Melba Pattillo and Ruby Bridges: Two Heroes of School Integration
Teaching Theme of the Week
Put your students in the shoes of those who integrated Little Rock High School in 1957-58.
Subjects: Language Arts, Educational Technology, Health, Social Studies
Grade Levels: 3-5, 6-8, 9-12
Objectives
Students will:
- read about the kids who took part in early school integration efforts in Little Rock, Arkansas, and New Orleans;
- read recent reflections by two of those former students;
- role-play an interview with Melba Pattillo, one of nine students who integrated Little Rock High Schoo;
- read background and look at photos about the integration efforts in Little Rock; and,
- put themselves in the shoes of those kids who were pioneers in school integration and write a diary entry one of them might have written after the first week in her new school.
Keywords
Ruby Bridges, Melba Pattillo, Little Rock, integration, civil rights, Black History, African American, hero, Martin Luther King, Thurgood Marshall
Materials Needed
- computer with Internet access, or copies of two articles and an interview (see below) printed from the Web
- a copy of the book Through My Eyes, by Ruby Bridges, from your local library (optional)
- pencils and paper
Procedure
In this lesson, students read the recollections of two women who were among the pioneers of school integration in the Deep South.
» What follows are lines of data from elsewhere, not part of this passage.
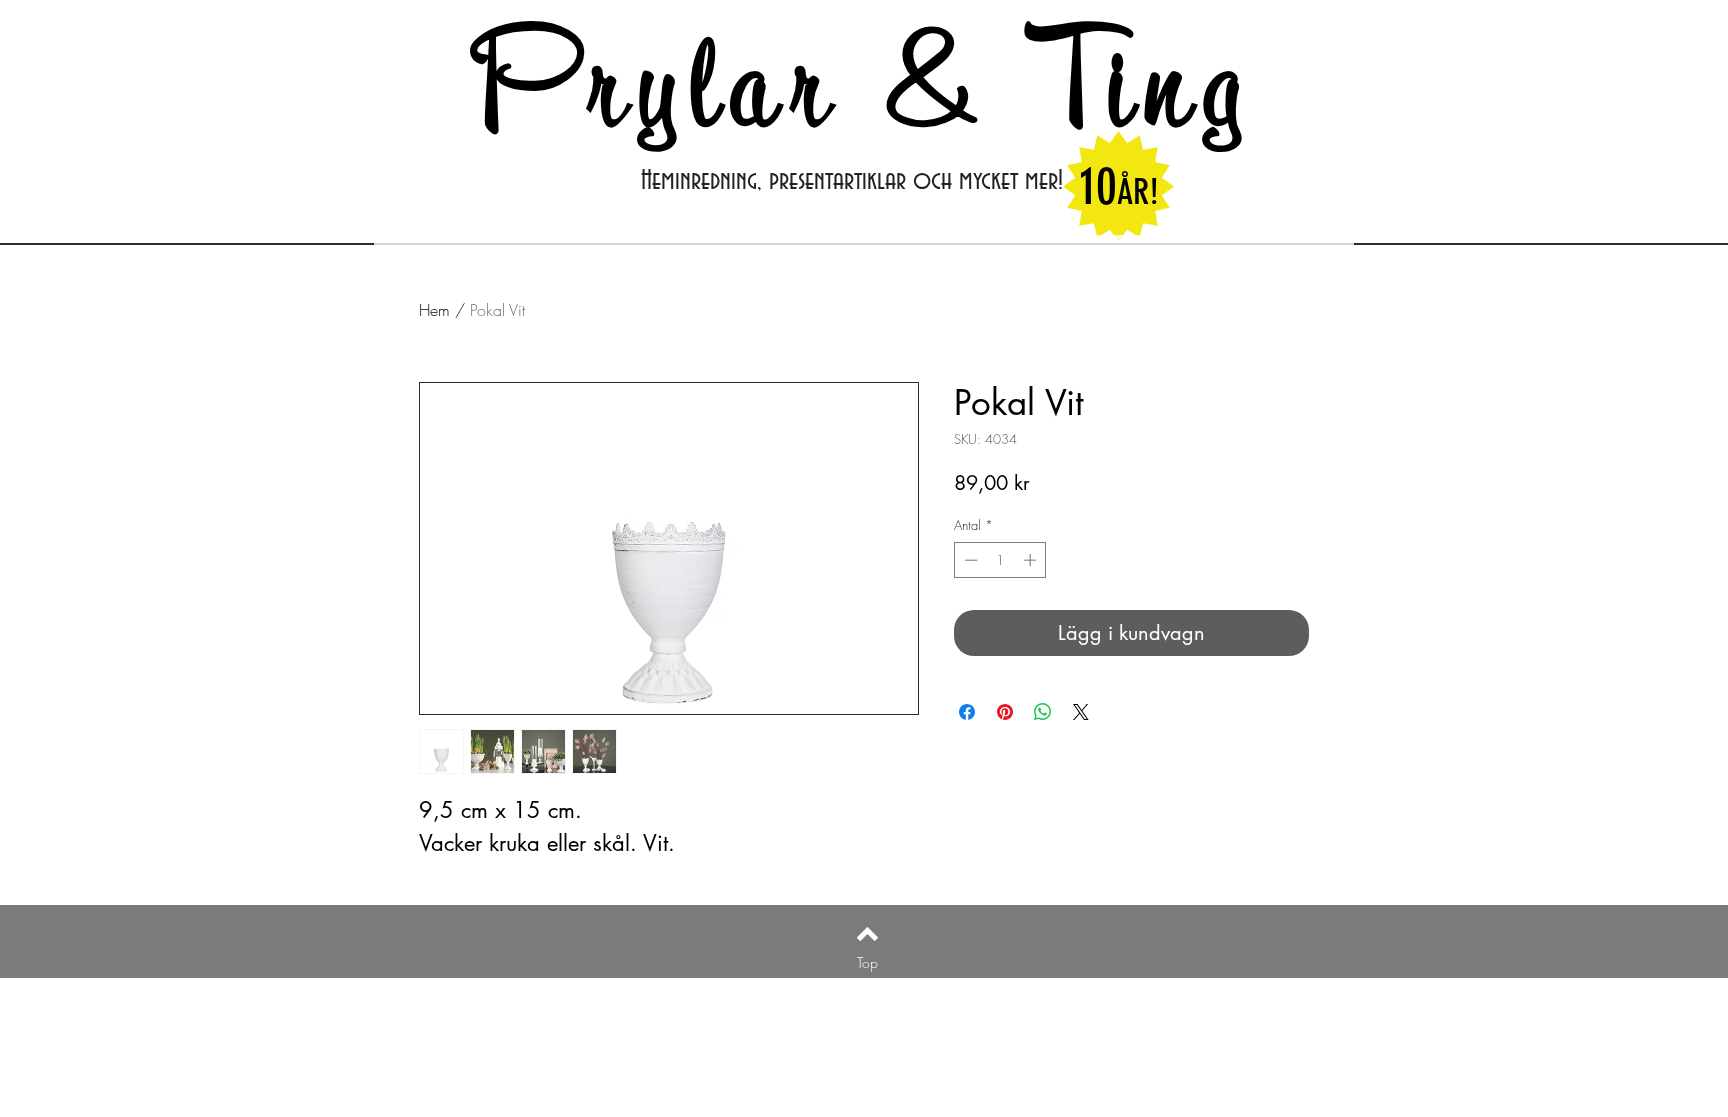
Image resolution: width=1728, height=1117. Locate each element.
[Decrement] (969, 560)
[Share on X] (1081, 712)
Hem (434, 310)
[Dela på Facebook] (967, 712)
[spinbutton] (1000, 560)
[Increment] (1032, 560)
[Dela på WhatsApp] (1043, 712)
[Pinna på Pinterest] (1005, 712)
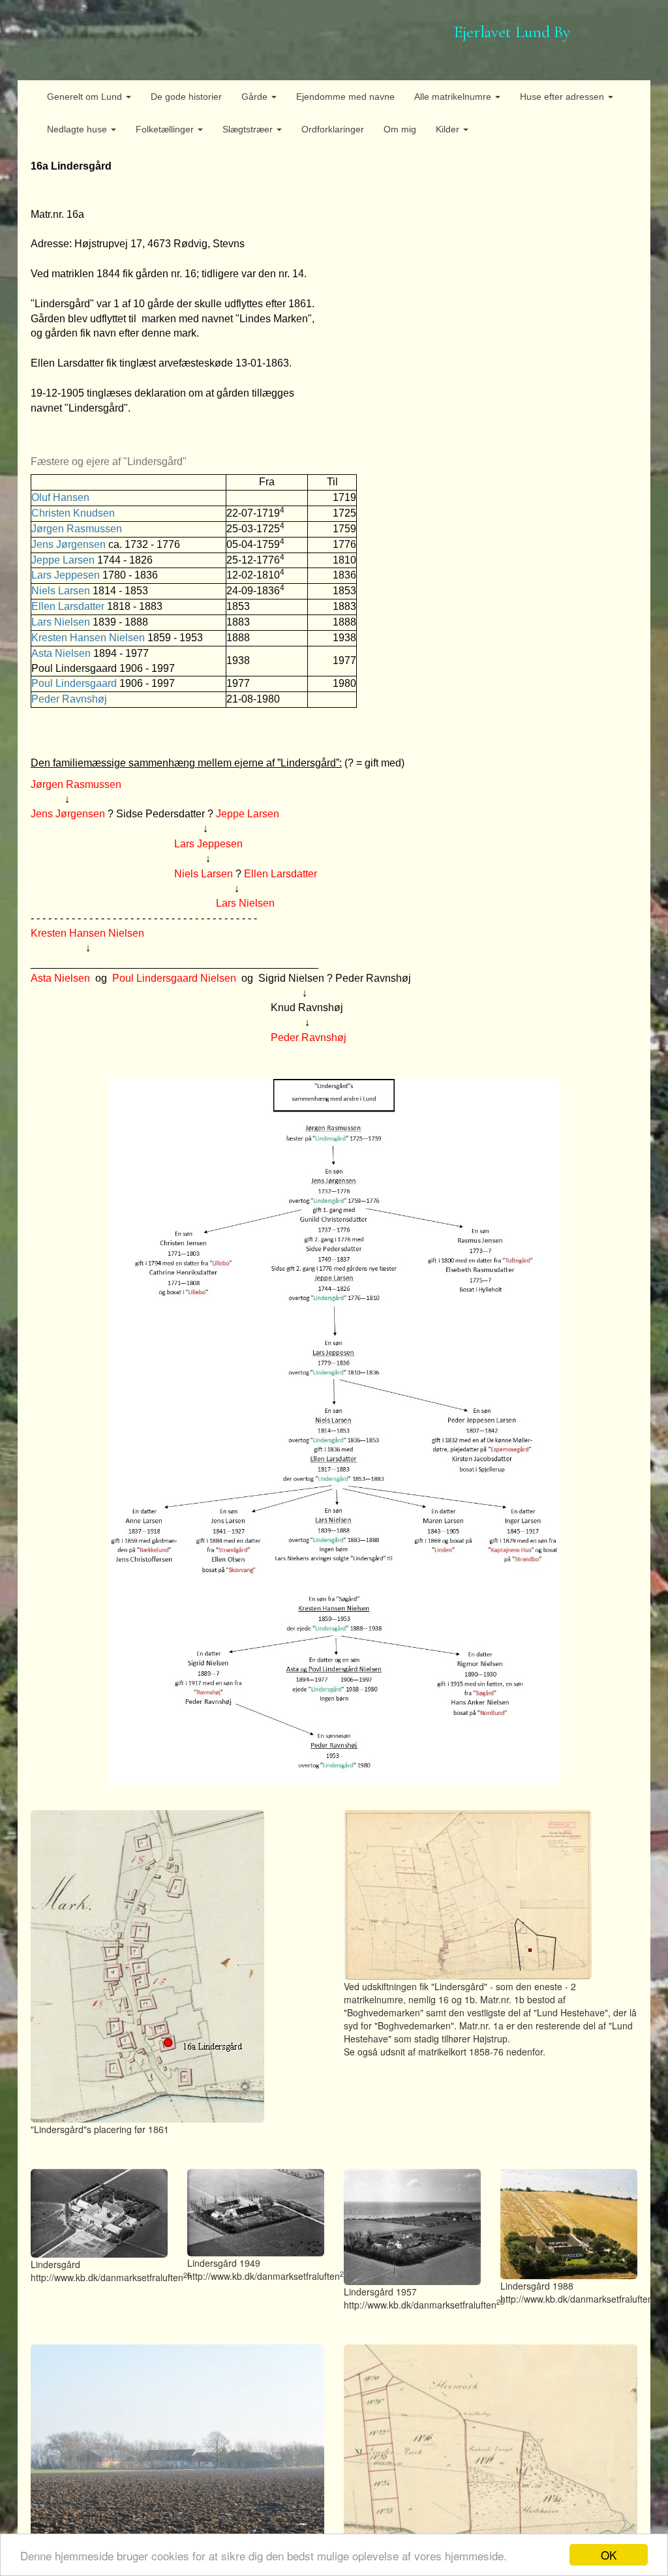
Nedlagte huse (78, 129)
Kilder (449, 129)
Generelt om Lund (86, 96)
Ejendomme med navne (345, 96)
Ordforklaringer (332, 129)
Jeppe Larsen (63, 560)
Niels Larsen (60, 590)
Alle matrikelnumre (454, 96)
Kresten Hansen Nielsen (88, 637)
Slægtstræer (248, 129)
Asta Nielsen (61, 653)
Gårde (255, 96)
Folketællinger (166, 129)
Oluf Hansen (60, 497)
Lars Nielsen (60, 622)
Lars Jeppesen (65, 575)
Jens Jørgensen (68, 544)
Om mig (400, 129)
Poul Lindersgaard (75, 683)
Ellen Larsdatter (67, 606)
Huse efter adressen (563, 96)
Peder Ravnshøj (69, 699)
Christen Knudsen (73, 513)
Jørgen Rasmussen (76, 528)
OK (608, 2555)
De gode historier (186, 96)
Introduce students to the two women:
- Melba Pattillo, now Melba Pattillo Beals, was one of nine students to integrate Little Rock (Arkansas) High School.
- Ruby Bridges, now Ruby Bridges Hall, was a first grader when she became the first black child to attend William Frantz Elementary School in New Orleans.
Share the resources below with students; they are reflections of two girls' experiences that were written by the girls as grown women. You might share these pages as a class, or students might read them online or in printed form on their own.
After reading those resources, you might also:
- Read aloud the entire book, Through My Eyes, by Ruby Bridges (published by Scholastic). After reading, pose questions from the Discussion Guide to help students put their reading in perspective.
- Share an inspiring interview with Melba Pattillo Beals. In this recent interview, Pattillo Beals responds to questions from students who have read her story. You might have students read this interview as a round-robin activity. Print out the interview. Then provide each student with a section (one question and its answer) of the interview. Have the students practice reading Beals' response to the question they are assigned. Appoint one student to act as moderator. That student will ask each question and the student with the corresponding answer will read Beals' response.
After sharing the thoughts of those two women as they look back on their early experiences, challenge students to attempt to put themselves in the shoes of one of those two girls; ask students to write a journal entry that one of the girls might have written after the first week in their new school.
Additional Resources: Some of the following resources will offer students added background about, and a little more insight into, the experiences of Pattillo and Bridges:
Assessment
Students publish their diary entries for their classmates to read.